Ormai lo sappiamo: arriva sempre in anticipo. Quest’anno sarà il 28 luglio l’Earth Overshoot Day mondiale, cioè il giorno in cui saremo di nuovo, ufficialmente, in debito con Madre Terra. Come ci spiega da anni – credo con un po’ di rassegnazione, dati i risultati – il Global Footprint Network, da quel giorno avremo finito le risorse naturali che la Terra ci mette a disposizione e cominceremo a usare quelle del 2023. Si trattasse di una banca – e noi fossimo clienti – il Pianeta ci avrebbe già chiuso il conto. Siamo debitori ostinati e compulsivi, capaci di consumare risorse senza trovare un minimo di rimedio.
Il Global Footprint Network, che, ricordiamolo, è una organizzazione indipendente, fondata nel 2003, originariamente con sede negli Stati Uniti, in Belgio e in Svizzera, ci spiega che è come se l’umanità avesse deciso di avere a disposizione 1,75 pianeti. In pratica, sperperiamo le risorse essenziali: aria, acqua, terra, minerali, che non riescono a riprodursi e rigenerarsi nei tempi troppo rapidi che abbiamo per vivere. La nostra impronta ecologica è devastante per il Pianeta, che non riesce a “starci dietro”. I dati misurati su scelte alimentari, quantità di rifiuti prodotti, superficie di suolo occupata, beni prodotti e acquistati, energia consumata, anidride carbonica emessa, indicano l’incapacità strutturale nel trovare rimedio. Soprattutto, l’Overshoot Day mostra quanto profonde siano le ingiustizie, con una folle distribuzione della ricchezza. Non tutti, infatti, consumano nello stesso modo: gli Stati Uniti usano, per vivere, 5,1 Terre l’anno, l’Australia 4,5, la Russia 3,4. L’India, che ha una popolazione di più di un miliardo di esseri umani, si ferma a 0,80 Terre in 12 mesi.

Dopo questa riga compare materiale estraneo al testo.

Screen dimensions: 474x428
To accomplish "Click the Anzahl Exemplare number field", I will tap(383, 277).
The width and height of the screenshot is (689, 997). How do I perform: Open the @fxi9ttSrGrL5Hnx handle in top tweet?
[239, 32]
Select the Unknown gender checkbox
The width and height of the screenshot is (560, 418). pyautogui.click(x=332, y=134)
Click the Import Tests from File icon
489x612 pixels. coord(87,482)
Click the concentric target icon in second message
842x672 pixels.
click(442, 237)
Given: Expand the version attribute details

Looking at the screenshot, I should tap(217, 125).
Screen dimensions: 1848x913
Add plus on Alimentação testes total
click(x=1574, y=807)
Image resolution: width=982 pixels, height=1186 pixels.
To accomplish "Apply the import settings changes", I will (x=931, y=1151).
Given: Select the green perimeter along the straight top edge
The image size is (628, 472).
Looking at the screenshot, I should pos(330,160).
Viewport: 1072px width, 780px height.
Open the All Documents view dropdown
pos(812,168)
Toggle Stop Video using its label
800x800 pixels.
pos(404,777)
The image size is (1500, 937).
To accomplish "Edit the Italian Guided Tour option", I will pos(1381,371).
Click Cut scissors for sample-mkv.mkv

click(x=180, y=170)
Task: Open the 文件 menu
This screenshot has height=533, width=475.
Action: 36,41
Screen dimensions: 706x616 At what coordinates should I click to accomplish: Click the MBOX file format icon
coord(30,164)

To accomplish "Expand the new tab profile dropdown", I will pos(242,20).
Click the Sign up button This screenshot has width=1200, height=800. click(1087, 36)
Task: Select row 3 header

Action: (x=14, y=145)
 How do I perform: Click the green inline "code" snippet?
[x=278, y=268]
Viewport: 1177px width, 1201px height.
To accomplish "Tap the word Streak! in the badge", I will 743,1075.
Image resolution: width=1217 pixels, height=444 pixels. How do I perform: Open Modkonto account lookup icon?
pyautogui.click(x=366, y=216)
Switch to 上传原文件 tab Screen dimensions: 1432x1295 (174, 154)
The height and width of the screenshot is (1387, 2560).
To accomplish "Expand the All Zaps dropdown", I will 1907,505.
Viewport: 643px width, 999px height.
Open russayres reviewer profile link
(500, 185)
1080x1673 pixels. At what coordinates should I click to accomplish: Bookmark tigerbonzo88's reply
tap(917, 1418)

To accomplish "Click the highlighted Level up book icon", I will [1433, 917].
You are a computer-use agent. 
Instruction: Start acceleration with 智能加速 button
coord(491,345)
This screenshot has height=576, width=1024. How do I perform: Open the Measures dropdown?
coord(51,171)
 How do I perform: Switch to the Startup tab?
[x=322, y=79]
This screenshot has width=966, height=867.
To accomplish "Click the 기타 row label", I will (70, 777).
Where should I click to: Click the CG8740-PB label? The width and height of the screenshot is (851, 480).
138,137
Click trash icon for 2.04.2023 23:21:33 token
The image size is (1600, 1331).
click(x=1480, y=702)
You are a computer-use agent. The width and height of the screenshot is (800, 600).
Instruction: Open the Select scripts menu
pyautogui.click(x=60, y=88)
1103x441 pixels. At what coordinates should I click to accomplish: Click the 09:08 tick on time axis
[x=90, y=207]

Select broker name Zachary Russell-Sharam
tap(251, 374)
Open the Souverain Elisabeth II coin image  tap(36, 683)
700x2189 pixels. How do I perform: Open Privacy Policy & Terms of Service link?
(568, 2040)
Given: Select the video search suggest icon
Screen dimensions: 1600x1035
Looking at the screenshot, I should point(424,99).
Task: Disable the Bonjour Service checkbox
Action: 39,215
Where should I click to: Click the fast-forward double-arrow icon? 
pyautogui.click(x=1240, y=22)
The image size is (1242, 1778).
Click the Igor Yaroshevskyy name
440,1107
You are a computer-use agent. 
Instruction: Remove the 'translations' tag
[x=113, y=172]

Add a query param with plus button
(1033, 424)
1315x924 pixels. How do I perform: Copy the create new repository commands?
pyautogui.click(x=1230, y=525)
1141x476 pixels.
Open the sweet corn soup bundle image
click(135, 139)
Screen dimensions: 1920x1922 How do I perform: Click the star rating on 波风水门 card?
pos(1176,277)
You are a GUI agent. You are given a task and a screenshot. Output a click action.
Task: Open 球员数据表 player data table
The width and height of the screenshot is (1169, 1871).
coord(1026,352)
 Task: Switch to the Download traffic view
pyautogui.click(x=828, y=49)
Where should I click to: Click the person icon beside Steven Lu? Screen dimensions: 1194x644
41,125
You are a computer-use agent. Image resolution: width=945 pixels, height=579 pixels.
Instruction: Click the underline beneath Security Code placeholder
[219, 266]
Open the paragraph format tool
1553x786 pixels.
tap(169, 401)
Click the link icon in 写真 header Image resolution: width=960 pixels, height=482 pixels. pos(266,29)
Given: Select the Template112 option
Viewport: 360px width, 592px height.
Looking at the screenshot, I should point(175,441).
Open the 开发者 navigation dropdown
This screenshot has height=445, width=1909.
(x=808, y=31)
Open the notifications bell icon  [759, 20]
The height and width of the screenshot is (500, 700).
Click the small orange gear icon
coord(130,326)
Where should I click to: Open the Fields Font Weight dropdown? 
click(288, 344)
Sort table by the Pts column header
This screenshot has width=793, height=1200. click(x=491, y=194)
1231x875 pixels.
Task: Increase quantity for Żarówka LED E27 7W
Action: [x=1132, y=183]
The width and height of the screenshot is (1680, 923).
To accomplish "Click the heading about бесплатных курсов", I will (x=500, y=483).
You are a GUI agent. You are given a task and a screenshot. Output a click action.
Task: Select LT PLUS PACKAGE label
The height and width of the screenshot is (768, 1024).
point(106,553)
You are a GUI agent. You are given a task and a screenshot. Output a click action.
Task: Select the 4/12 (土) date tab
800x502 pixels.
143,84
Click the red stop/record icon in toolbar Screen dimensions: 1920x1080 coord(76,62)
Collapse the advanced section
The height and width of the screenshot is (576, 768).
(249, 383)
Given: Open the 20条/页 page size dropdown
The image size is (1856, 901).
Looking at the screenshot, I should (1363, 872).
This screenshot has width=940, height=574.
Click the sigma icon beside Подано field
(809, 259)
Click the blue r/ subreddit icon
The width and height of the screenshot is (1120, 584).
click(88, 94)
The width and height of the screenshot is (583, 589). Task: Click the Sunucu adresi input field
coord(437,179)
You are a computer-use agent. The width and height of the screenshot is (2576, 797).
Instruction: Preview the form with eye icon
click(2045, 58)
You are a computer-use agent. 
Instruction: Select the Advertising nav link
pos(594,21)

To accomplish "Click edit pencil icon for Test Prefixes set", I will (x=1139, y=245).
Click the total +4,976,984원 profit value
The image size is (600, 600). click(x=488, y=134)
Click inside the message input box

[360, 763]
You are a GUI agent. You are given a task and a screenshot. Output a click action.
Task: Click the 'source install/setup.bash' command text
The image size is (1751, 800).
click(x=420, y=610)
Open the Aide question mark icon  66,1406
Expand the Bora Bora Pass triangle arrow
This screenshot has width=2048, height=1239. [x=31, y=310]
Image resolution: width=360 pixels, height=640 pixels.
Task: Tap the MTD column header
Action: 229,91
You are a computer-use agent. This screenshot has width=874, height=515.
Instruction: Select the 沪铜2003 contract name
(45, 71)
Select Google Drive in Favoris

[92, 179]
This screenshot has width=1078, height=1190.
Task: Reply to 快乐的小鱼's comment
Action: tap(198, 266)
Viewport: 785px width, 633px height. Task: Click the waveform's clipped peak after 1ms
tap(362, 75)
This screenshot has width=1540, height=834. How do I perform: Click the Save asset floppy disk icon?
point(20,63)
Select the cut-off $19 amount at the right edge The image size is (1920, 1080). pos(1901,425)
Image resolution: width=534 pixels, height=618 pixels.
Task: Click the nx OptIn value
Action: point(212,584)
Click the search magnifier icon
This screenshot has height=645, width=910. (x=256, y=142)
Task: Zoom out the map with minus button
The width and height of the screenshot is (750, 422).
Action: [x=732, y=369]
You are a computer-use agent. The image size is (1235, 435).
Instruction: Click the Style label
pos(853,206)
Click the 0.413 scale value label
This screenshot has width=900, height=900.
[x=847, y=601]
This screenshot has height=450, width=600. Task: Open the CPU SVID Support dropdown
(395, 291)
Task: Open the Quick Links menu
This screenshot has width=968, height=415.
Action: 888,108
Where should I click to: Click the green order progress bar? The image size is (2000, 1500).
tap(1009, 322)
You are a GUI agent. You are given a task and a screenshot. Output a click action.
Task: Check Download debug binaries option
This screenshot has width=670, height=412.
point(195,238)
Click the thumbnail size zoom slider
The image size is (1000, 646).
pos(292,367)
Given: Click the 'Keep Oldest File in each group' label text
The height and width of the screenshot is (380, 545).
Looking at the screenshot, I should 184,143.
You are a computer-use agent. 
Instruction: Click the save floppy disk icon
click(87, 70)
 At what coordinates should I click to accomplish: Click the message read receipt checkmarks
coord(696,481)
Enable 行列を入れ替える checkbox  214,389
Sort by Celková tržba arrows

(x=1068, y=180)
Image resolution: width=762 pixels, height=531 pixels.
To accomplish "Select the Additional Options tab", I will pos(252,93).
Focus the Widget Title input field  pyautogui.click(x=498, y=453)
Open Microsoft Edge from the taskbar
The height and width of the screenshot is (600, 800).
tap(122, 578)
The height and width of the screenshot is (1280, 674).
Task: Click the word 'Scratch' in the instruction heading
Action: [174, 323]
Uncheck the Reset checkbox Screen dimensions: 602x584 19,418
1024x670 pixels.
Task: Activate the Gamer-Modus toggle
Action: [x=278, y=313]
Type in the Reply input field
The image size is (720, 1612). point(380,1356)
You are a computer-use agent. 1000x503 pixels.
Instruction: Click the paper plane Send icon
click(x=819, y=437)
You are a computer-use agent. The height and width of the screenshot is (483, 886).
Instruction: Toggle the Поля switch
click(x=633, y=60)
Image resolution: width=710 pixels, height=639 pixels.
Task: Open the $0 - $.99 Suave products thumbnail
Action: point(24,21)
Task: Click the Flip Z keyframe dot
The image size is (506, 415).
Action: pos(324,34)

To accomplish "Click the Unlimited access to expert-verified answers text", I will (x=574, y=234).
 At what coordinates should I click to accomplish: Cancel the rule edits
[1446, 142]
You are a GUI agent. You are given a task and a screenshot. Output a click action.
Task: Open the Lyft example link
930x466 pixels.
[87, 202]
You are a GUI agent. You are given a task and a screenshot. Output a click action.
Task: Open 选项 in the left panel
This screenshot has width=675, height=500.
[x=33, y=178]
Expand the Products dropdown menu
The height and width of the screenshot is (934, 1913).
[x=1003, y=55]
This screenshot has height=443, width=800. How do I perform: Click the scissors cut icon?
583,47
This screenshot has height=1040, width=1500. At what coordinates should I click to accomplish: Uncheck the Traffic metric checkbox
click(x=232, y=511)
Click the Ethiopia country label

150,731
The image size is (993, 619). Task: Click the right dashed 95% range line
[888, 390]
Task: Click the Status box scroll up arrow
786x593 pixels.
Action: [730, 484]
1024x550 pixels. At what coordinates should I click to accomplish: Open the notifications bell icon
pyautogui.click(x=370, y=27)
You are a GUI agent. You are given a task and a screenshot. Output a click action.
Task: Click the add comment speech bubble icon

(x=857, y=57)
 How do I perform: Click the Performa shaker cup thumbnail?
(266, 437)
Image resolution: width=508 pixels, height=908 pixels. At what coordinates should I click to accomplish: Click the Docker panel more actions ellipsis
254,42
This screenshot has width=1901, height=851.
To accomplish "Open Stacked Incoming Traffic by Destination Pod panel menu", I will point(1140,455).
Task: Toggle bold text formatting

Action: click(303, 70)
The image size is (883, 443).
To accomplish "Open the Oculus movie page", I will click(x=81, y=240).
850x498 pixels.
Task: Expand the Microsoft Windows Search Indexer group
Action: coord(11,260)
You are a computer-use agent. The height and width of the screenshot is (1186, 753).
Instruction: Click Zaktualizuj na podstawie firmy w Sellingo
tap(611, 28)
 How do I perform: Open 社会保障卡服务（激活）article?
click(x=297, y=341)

Il mondo è diseguale e ingiusto anche nell’inquinamento. Quello che distribuisce equamente sono i danni. L’allarme lanciato da anni sembra cadere nel vuoto. La nuova fase della guerra in Ucraina ha ulteriormente rallentato interventi e investimenti. In molti Paesi europei, la chiusura delle forniture di petrolio dalla Russia, sta portando a riattivare le centrali elettriche a carbone. La guerra stessa lascerà, come sempre, dannosi residui di sé nell’atmosfera e nel suolo. Insomma, alla fine del 2022, il Pianeta sarà in condizioni peggiori. Gli Stati – a dispetto delle promesse – non investono nella ricerca. Pensare all’energia rinnovabile o a soluzioni dal punto di vista dello sviluppo agricolo, dell’accesso semplificato all’acqua, dei trasporti a basso impatto è come pensare alla magia: bisogna crederci e sperare. I Paesi cosiddetti sviluppati, come quelli dell’Unione Europea, appaiono troppo occupati ad armarsi – con la crescita delle spese militari al 2% del proprio Pil – per trovare risorse da investire nella ricerca. I Paesi poveri, da parte loro, si sentono autorizzati a inquinare, visto che quelli già sviluppati lo hanno fatto per anni e sulla loro pelle.
Così, ci ritroviamo ogni anno ad anticipare la data dell’Overshoot Day, guardando agli accordi internazionali – Rio, Parigi, Glasgow – come a inutili pezzi di carta. Il tempo che ci resta – lo dice la scienza – è poco. Il Pianeta, prima o poi, ci presenterà il conto. Ci farà capire di poter andare benissimo avanti senza di noi.